Das habe ich auch gemacht und am 4.3.2010 hat Vodafone die Kündigung auch bekommen, aber das warten ging weiter........ich habe jede Woche dort angerufen und immer hieß es, ist noch in Bearbeitung.......
Dann hatte ich diese Woche nochmals angerufen und mir wurde gesagt das die Kündigung abgelehnt wurde und wenn ich ins Internet gehen will, dann soll ich halt ein paar Kilometer weiterfahren, denn dort hätte ich Empfang!
Ist das nicht eine Frechheit?!?!?!

Dann kam einen Tag später ein Brief von Vodafone, in dem stand:

Das die lokale Versorgung in ihrem Ort für sie wichtig ist, verstehen wir voll und ganz.Diese ist allerdings nicht vertraglich gewährleistet, denn der Charakter unserer Dienstleistung ist grundsätzlich mobiler, also nicht ortsbezogener Datenverkehr. 


Und ich hatte ausdrücklich in dem Vodafone Geschäft gesagt, dass ich in unserem Ort, er hatte sogar die Straße mit Hausnummer angeben, eine Internetverbindung brauche und er sagt mir, ja ja Vodafone geht dort!

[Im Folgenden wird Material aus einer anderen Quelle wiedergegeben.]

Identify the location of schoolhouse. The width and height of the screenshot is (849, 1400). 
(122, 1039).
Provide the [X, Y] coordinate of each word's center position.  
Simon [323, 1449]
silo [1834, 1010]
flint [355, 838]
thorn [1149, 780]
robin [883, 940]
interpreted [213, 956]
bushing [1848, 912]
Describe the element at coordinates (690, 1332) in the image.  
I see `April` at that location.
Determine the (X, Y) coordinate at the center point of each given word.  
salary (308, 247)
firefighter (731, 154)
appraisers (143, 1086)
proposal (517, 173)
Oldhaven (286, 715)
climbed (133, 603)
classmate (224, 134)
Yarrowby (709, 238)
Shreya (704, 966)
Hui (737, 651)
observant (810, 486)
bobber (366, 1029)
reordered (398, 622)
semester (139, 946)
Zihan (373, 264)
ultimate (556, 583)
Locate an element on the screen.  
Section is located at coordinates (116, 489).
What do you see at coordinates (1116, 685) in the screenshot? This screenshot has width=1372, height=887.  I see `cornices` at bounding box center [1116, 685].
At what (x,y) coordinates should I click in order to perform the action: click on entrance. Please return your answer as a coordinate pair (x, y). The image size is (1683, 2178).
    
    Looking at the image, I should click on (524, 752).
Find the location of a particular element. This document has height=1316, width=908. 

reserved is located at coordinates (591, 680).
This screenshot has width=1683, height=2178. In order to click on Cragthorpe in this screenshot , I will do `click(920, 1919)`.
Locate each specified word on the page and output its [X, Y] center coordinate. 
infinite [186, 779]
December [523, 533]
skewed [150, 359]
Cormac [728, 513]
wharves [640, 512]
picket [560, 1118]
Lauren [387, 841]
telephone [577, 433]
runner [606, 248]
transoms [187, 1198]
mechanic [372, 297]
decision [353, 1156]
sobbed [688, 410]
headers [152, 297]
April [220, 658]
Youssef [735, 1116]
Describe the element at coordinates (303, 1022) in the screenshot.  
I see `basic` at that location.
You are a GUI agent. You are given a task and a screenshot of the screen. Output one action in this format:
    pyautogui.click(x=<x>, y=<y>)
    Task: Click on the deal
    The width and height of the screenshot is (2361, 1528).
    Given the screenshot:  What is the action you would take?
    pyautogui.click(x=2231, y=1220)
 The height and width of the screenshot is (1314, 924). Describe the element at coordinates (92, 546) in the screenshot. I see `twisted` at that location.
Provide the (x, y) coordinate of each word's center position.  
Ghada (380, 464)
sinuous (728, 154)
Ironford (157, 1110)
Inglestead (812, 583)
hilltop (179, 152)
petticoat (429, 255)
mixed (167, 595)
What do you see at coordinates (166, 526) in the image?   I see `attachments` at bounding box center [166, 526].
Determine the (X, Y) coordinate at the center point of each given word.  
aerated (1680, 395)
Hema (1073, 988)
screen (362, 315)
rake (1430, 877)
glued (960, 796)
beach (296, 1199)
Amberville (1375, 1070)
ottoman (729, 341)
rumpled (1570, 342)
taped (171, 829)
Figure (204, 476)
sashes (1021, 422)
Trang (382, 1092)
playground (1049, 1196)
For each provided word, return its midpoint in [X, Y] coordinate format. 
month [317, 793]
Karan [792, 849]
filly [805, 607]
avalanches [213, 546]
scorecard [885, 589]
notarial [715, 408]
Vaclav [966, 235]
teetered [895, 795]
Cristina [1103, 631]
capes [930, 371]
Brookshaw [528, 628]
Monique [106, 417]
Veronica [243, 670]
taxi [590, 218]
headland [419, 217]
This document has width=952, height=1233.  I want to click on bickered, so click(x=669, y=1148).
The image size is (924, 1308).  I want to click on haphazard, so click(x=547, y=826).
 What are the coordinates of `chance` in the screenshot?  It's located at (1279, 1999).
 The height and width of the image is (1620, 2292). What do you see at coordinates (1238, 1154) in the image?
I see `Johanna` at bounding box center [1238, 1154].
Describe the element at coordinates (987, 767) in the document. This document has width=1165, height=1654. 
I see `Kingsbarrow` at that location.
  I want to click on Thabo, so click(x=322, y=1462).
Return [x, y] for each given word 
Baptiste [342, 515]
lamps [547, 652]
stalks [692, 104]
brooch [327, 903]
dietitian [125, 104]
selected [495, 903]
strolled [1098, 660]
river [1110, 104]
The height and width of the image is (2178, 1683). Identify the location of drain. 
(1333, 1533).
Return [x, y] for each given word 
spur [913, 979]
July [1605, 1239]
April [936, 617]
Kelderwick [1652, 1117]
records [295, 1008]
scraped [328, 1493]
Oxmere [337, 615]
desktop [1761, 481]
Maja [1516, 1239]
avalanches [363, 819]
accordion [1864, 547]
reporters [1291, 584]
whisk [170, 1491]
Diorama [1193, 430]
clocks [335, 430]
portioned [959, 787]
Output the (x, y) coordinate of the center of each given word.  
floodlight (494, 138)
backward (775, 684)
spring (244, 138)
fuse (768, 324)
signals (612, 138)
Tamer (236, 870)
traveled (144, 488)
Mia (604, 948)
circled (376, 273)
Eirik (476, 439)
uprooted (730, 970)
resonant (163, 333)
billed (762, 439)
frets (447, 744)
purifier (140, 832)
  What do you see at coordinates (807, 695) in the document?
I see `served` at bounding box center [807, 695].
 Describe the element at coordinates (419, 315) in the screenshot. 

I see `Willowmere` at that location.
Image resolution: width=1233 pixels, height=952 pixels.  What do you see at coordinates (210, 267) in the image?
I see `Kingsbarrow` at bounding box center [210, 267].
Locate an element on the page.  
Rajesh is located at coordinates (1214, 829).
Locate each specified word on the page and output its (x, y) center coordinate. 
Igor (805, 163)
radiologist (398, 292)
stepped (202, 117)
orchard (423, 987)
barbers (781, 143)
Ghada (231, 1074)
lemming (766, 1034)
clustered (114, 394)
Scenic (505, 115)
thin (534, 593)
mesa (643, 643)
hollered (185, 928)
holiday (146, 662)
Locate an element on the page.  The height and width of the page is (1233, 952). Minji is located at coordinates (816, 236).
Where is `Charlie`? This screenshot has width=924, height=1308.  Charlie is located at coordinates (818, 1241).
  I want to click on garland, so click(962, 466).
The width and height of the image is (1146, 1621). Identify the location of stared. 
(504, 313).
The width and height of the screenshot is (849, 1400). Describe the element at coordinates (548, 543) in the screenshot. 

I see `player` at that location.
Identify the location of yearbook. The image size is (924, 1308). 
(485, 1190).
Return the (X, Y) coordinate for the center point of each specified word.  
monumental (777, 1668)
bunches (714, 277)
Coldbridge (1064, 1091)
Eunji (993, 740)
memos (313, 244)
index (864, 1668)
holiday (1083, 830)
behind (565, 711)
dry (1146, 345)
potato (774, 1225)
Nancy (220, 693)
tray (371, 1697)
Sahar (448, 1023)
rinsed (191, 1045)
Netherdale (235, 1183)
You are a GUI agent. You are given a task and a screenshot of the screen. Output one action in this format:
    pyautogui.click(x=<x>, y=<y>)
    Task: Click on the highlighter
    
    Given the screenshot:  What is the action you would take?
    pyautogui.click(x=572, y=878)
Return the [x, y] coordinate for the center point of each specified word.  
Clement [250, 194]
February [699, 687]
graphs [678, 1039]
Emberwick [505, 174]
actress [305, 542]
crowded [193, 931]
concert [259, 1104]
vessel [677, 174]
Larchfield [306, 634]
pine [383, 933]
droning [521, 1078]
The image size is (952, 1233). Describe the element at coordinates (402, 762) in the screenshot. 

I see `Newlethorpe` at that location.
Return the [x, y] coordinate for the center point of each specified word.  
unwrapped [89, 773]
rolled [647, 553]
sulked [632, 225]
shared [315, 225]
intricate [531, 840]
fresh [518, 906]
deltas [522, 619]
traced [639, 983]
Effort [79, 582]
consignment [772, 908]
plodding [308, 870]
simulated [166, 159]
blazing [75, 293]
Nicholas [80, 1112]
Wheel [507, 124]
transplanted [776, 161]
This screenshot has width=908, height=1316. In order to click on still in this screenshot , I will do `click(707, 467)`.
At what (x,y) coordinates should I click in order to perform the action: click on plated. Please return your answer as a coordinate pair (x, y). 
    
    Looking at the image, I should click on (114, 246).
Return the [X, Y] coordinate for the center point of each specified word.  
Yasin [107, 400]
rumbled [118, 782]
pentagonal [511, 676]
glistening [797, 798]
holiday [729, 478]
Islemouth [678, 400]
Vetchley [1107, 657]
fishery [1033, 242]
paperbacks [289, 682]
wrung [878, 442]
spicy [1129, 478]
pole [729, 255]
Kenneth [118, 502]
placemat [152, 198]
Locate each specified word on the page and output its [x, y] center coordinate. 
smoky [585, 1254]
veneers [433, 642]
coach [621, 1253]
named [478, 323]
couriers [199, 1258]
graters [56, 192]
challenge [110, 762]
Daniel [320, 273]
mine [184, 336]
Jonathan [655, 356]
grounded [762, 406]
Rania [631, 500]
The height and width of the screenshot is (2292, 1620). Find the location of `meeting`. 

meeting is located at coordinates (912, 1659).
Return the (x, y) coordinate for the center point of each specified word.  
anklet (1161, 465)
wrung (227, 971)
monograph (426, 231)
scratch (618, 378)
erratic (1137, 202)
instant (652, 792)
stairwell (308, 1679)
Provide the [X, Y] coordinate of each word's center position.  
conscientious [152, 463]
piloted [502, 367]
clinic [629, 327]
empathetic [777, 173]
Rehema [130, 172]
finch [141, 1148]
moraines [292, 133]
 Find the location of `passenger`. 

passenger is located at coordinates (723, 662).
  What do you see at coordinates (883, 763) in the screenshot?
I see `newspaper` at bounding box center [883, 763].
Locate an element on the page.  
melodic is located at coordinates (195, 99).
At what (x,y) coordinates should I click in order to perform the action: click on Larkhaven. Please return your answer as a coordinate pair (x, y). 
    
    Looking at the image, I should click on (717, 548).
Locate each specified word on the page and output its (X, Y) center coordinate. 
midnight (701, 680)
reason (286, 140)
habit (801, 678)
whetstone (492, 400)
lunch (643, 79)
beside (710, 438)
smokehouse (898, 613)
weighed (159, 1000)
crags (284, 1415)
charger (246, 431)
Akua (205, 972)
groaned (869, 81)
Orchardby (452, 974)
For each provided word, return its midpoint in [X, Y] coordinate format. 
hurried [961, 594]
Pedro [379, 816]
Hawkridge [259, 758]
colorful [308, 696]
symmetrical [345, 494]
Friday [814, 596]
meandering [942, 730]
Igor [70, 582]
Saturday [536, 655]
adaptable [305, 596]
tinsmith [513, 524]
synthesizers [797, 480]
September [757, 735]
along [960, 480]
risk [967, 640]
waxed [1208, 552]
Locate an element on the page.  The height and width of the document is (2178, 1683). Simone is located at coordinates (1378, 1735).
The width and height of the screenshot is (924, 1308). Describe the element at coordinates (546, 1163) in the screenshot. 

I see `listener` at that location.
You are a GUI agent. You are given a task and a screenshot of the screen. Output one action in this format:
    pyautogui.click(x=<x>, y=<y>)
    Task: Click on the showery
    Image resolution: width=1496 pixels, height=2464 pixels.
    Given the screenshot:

Ich habe natürlich diese Woche nochmals in dem Geschäft angerufen und er sagte dann zu mir, dass es ja nicht immer 100% Empfang sein muß.
Und das er versucht alles zu stornieren, aber mir keine große Hoffnung macht.

Was könntet ihr mir vorschalgen, was ich tun kann.
Ich denke eigentlich auser Anwalt geht da nichts, oder?

Viele Grüße
Minchen


----------



## Antiscammer (10 April 2010)

*AW: Vodafone Kündigung für Stick*

Möglicherweise wäre es das beste, den Fall mit einem Anwalt durchzugehen, der sich im TK-Recht auskennt. Zu erfragen bei der Anwaltskammer. Das kostet zwar Beratungsgebühr, aber letztendlich ist das immer noch besser, als sich als Laie mit der Rechtsabteilung eines TK-Providers rumzuzanken und dabei Fehler zu machen, die dann richtig teuer werden.


----------